The debate about string theory on this thread has become more or less completely content-free. Enough.

My apologies for not providing fresh material for discussion. I’m busy with other things, and there has been remarkably little news on the math-physics front.

“I’ve seen a number of prospective graduate students, who spent their undergraduate days as avid readers of Woit’s blog, and whose perspective on high energy physics is now so hopelessly divorced from reality that the best one can do is smile and nod one’s head pleasantly and say, “I hear the condensed matter group has openings.”

Thank God (anyway, not a believer) !!!! A wise step for the students. Both monetary and scientifically.

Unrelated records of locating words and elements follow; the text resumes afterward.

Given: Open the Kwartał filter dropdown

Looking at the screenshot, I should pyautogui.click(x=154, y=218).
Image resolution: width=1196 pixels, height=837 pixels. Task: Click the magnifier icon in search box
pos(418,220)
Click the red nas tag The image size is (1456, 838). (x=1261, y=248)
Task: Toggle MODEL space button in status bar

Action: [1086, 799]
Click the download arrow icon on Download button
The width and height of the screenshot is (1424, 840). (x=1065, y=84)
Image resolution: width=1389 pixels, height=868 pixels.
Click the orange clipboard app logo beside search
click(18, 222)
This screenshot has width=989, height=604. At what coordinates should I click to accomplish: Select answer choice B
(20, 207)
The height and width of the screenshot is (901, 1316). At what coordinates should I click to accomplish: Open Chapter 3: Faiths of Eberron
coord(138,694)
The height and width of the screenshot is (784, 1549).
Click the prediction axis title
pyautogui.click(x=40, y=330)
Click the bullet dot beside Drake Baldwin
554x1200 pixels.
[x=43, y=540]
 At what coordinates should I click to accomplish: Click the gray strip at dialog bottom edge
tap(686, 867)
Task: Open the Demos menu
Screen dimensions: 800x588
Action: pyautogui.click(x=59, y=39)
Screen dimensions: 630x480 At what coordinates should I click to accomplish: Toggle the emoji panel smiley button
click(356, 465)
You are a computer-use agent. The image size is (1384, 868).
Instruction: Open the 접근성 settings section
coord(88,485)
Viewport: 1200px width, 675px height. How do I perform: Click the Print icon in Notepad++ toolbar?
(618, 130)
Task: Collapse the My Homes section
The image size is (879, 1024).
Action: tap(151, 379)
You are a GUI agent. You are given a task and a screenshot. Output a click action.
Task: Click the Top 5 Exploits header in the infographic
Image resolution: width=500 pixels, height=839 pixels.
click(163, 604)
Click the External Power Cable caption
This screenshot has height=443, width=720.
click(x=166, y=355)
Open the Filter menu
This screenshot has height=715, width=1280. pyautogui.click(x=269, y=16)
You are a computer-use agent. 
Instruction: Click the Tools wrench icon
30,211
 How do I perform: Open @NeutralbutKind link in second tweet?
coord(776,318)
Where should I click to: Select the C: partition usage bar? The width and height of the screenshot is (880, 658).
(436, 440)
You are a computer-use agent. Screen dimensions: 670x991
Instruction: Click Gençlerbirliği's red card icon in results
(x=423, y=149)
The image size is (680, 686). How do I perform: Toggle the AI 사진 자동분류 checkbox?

Why the disdain for condensed matter from the first poster at the other site? Look at what Feynman did with helium. What Einstein did with thermoelectric effect. BCS theory. Fermi-Dirac. Bose-Einstein. How about figuring out cuprate superconductors, studs? Come on smarties. Direct your theory to something physically tangible.

-solid state chemist

A deep statement by Atiyah, discussed by Gowers, recently in turn referenced by Terry Tao, explains why it might be a bad idea for String Theory (if “proven wrong”) reconsolidate itself as distinct departments away from Physics.

Tao: “In fields such as nonlinear PDE (which Perelman’s result can broadly be included in), individual theorems tend not to be directly applicable much beyond their original intended use, but general ideas, strategies, tricks, and paradigms are often far broader. A similar point (using combinatorics as the primary example) is discussed in Gowers’ ‘two cultures’ paper

http://www.dpmms.cam.ac.uk/~wtg10/2cultures.pdf

Gowers citing Atiyah:

“The ultimate justification for doing Mathematics is intimately related to its overall unity. If we grant that, on purely utilitarian grounds, mathematics justifies itself by some of its applications, then the whole of mathematics acquires a rationale provided it remains a connected whole. Any part that drifts away from the main body of the field has then to justify itself in a more direct fashion.”

If String Theory has drifted away from the main body of Physics, or Mathematics, then (however beautiful it may be) it is sociologically subject to a demand for direct justification.

For what it’s worth, this paper seems to highlight the possibility of experimental verifiability at a scale of around 20 orders of magnitude larger than the Planck scale:

http://arxiv.org/abs/0806.1431

The paper mentioned above has been criticized to death by a trusted string researcher. My apologies for jumping the gun.